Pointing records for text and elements
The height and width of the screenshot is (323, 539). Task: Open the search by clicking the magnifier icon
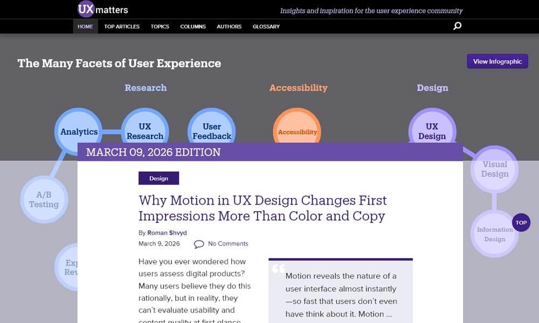pyautogui.click(x=457, y=25)
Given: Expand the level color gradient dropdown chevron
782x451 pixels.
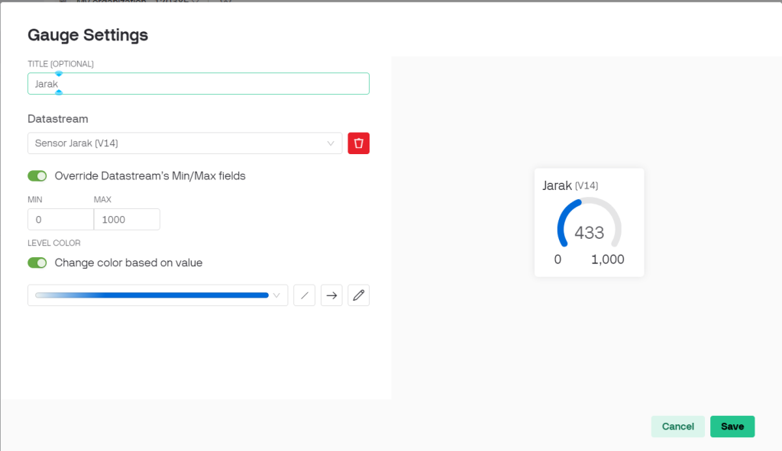Looking at the screenshot, I should [x=276, y=295].
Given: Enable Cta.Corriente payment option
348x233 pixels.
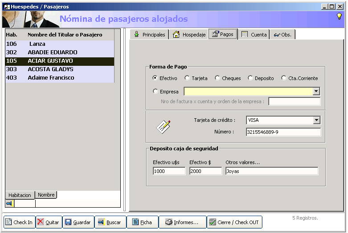Looking at the screenshot, I should click(284, 78).

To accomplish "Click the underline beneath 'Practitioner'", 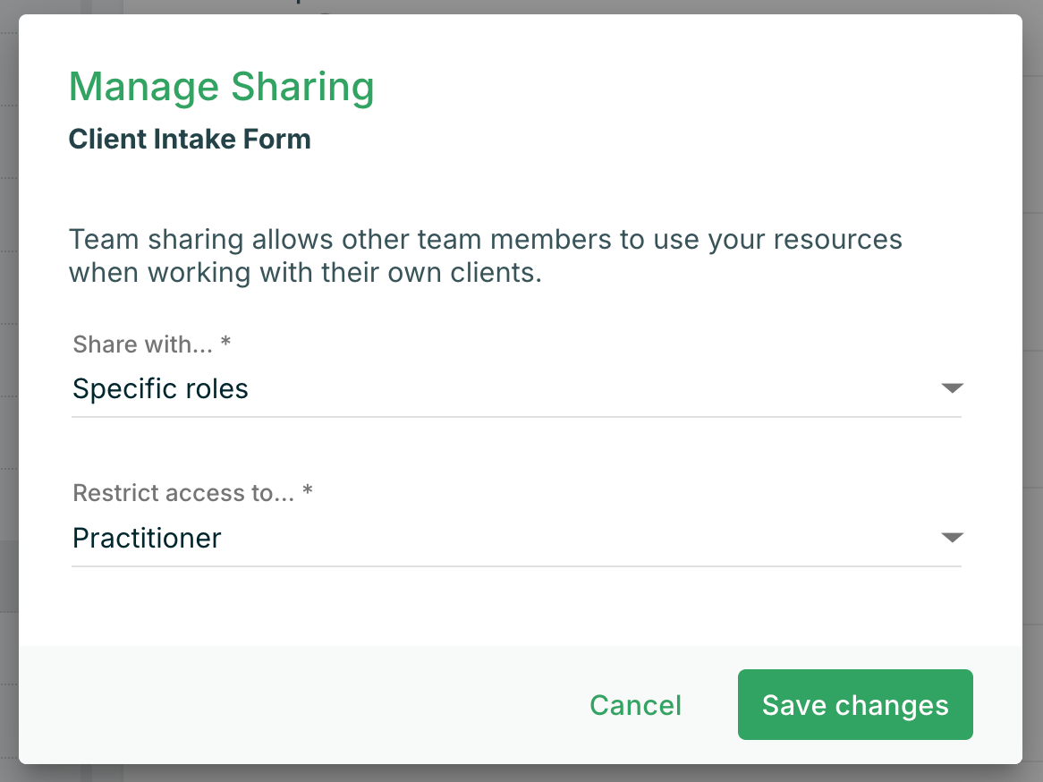I will tap(516, 565).
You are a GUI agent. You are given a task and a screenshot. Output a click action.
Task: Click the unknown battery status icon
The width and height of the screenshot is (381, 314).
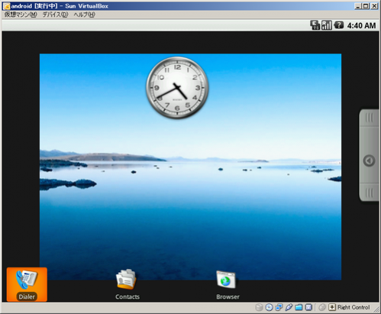click(338, 25)
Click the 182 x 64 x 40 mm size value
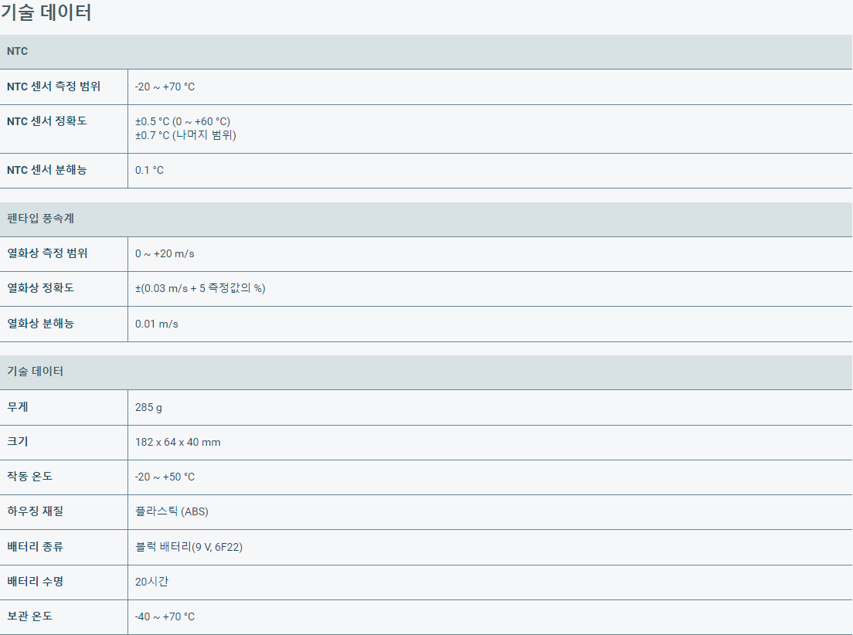 pyautogui.click(x=178, y=442)
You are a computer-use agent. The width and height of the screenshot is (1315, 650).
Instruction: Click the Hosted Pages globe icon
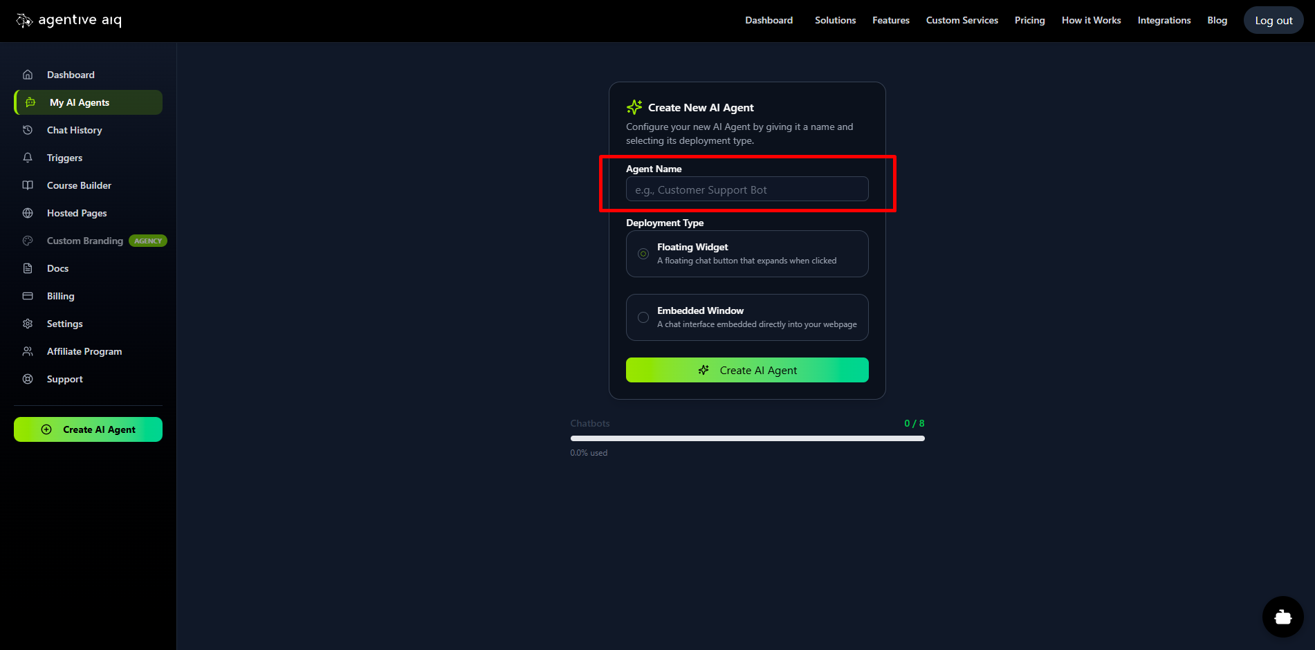tap(28, 213)
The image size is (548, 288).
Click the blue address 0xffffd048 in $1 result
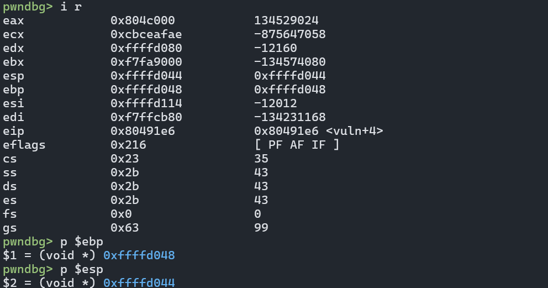[139, 255]
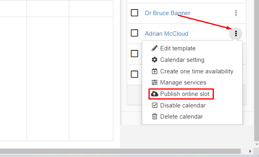Image resolution: width=259 pixels, height=157 pixels.
Task: Click the cloud upload icon for Publish online slot
Action: click(154, 94)
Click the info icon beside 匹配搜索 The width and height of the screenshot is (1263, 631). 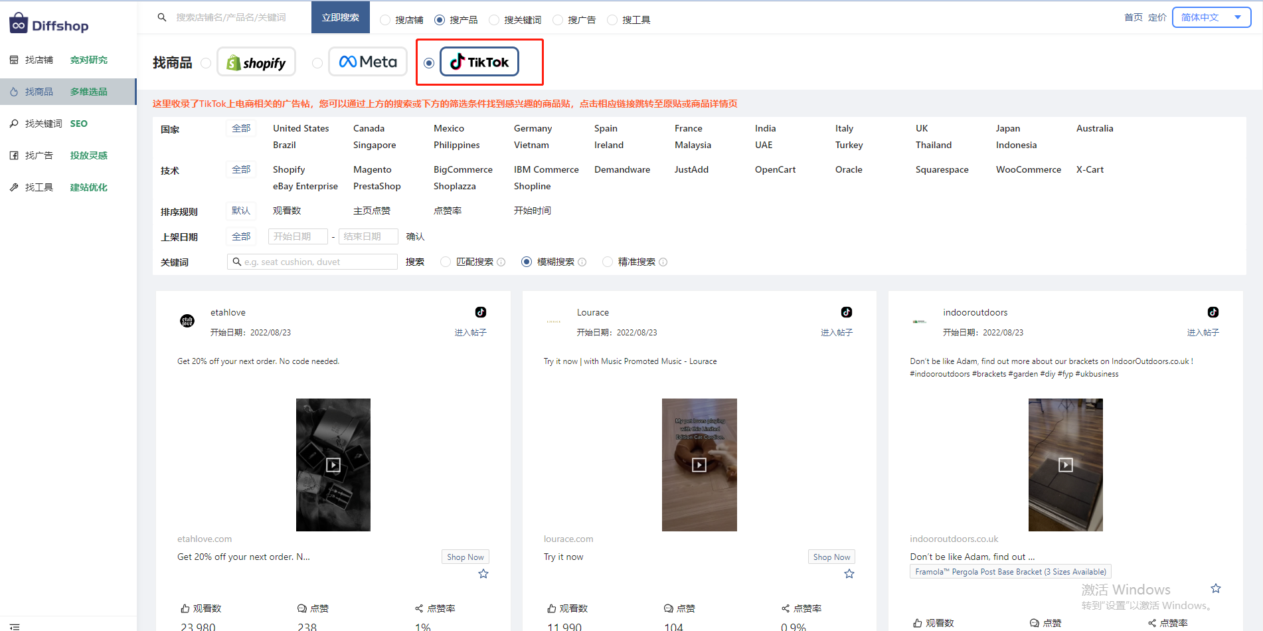click(501, 262)
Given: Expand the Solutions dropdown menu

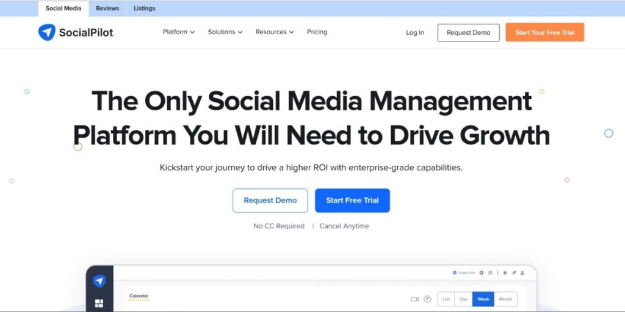Looking at the screenshot, I should (225, 32).
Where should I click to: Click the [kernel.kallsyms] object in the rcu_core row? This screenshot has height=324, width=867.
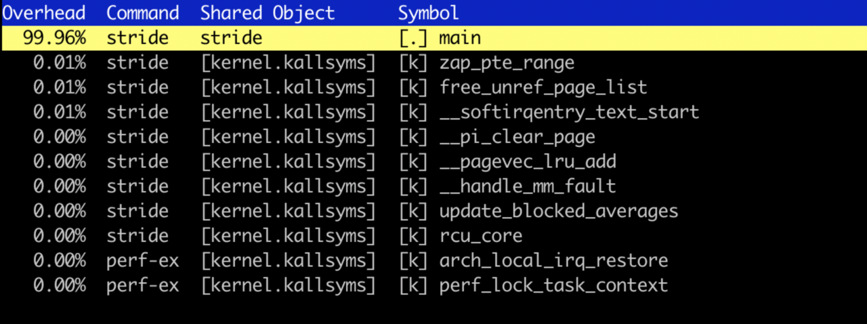coord(288,235)
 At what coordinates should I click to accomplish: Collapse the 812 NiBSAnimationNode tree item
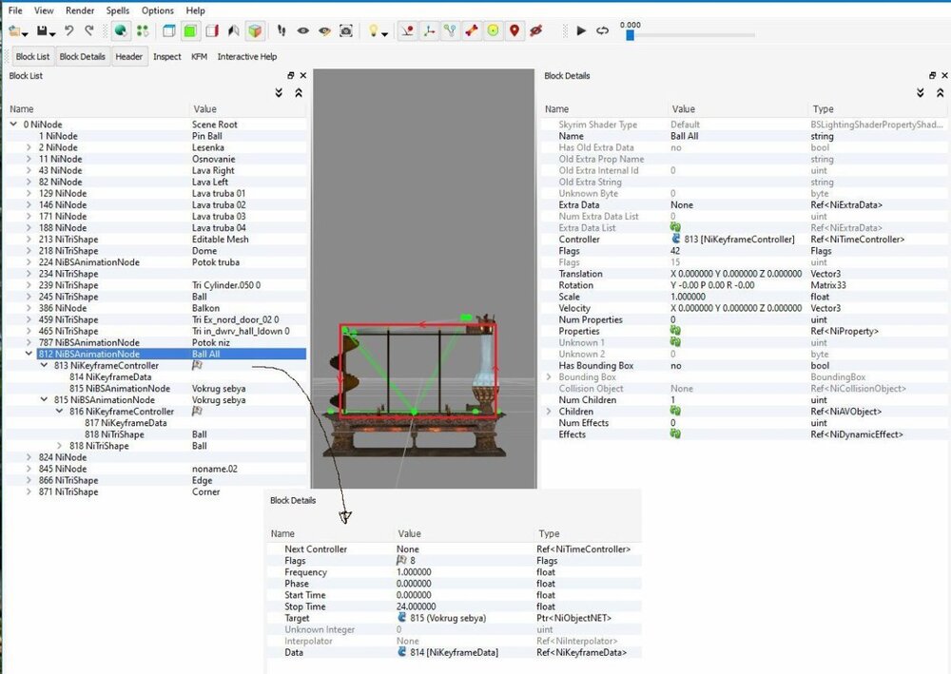click(29, 354)
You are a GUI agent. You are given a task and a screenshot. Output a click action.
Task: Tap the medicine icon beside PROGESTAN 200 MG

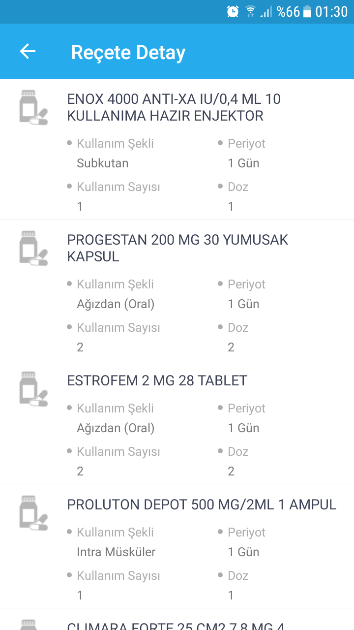pos(33,248)

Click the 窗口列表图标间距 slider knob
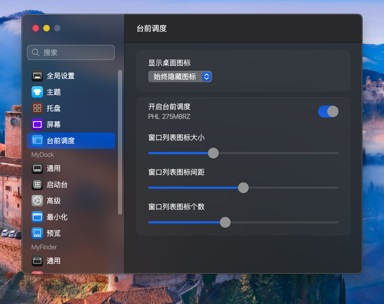click(x=243, y=188)
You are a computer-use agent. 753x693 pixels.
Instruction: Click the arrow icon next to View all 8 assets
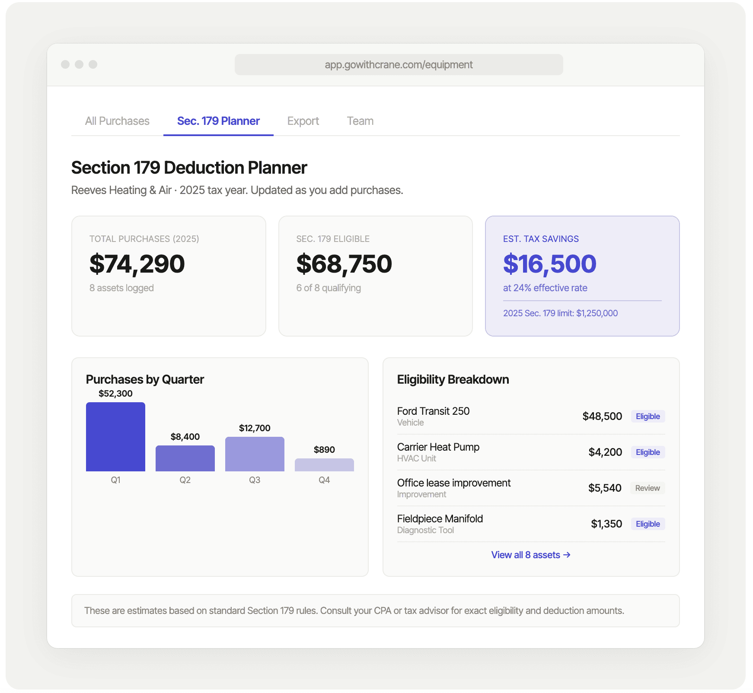[x=568, y=555]
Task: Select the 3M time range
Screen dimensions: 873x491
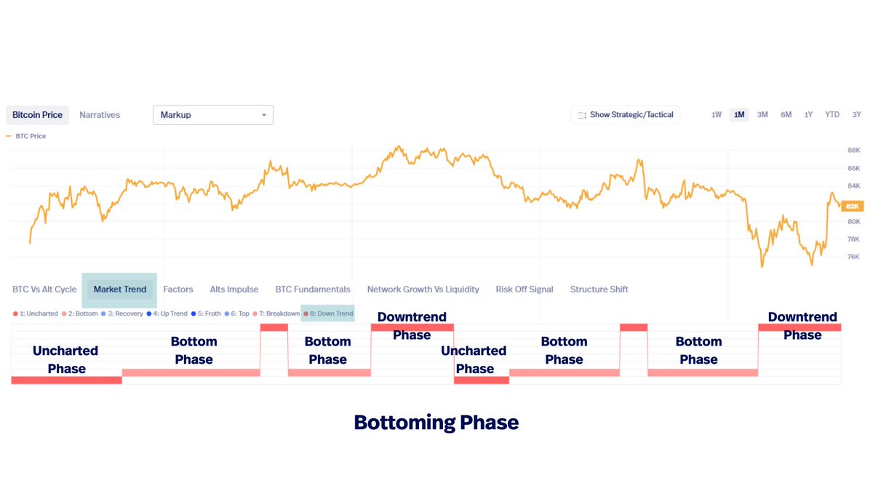Action: pos(762,115)
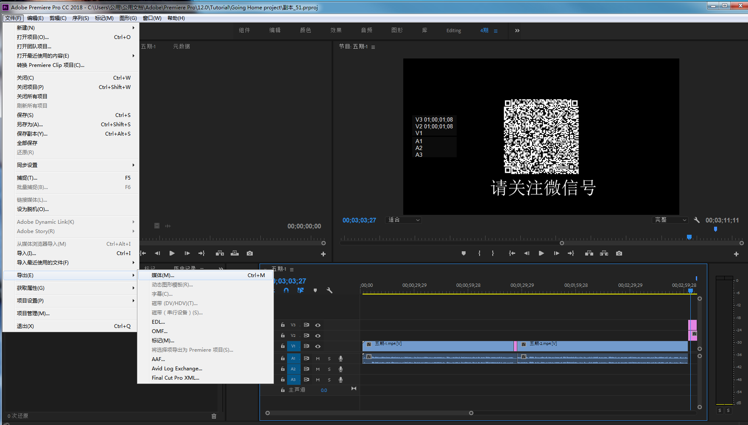Viewport: 748px width, 425px height.
Task: Toggle lock on track V2
Action: pyautogui.click(x=283, y=336)
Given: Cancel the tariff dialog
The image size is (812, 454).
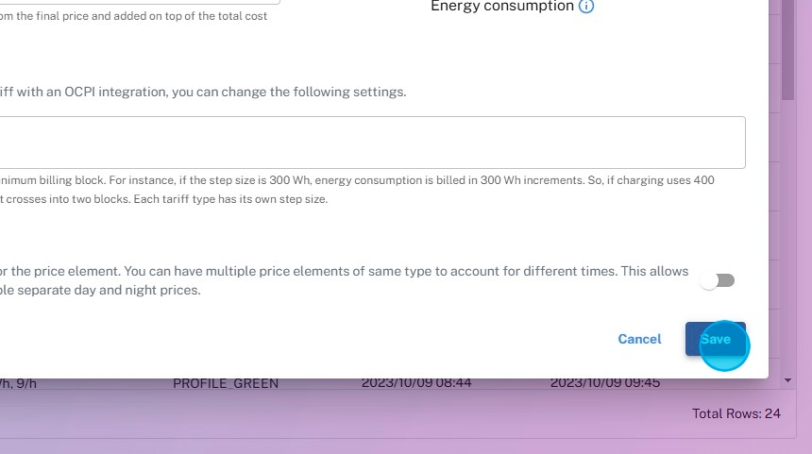Looking at the screenshot, I should (x=639, y=339).
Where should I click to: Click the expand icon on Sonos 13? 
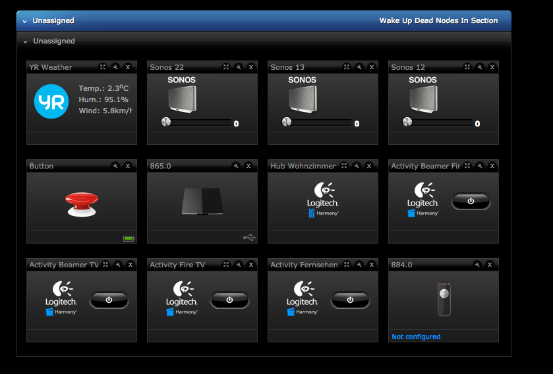347,67
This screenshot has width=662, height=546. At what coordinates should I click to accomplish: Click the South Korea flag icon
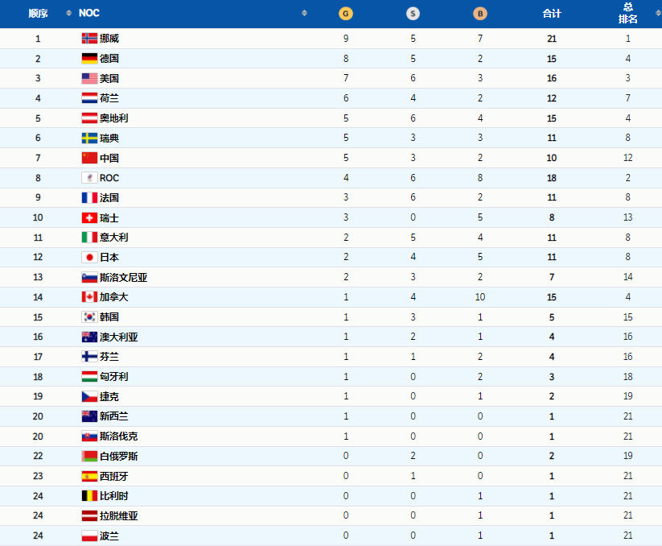(89, 317)
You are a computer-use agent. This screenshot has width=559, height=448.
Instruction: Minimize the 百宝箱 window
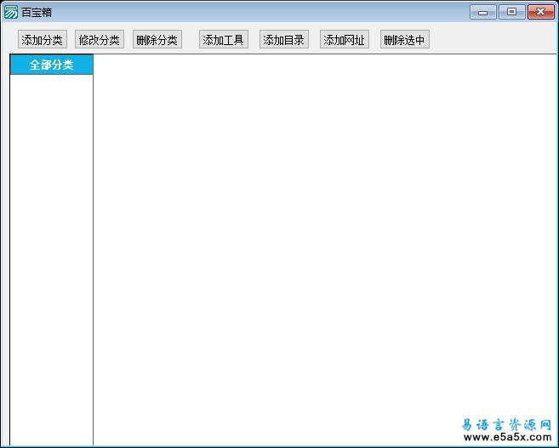click(483, 12)
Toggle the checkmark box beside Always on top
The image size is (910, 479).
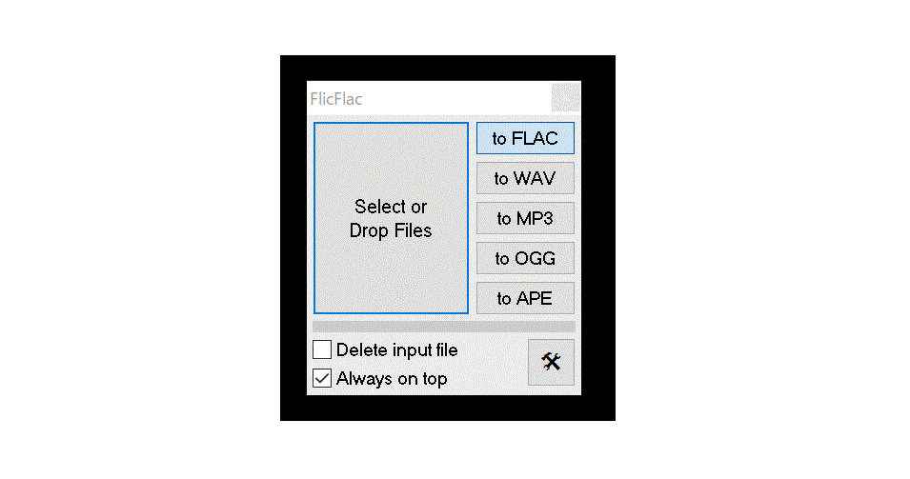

EXERCISE REQUIREMENTS: Show each line of the rows above that contains the string "what".

SOLVED EXERCISE:
 At what coordinates should I click to accomplish: Collapse the 812 NiBSAnimationNode tree item
This screenshot has width=662, height=546. At what coordinates should I click to accomplish: Click the South Korea flag icon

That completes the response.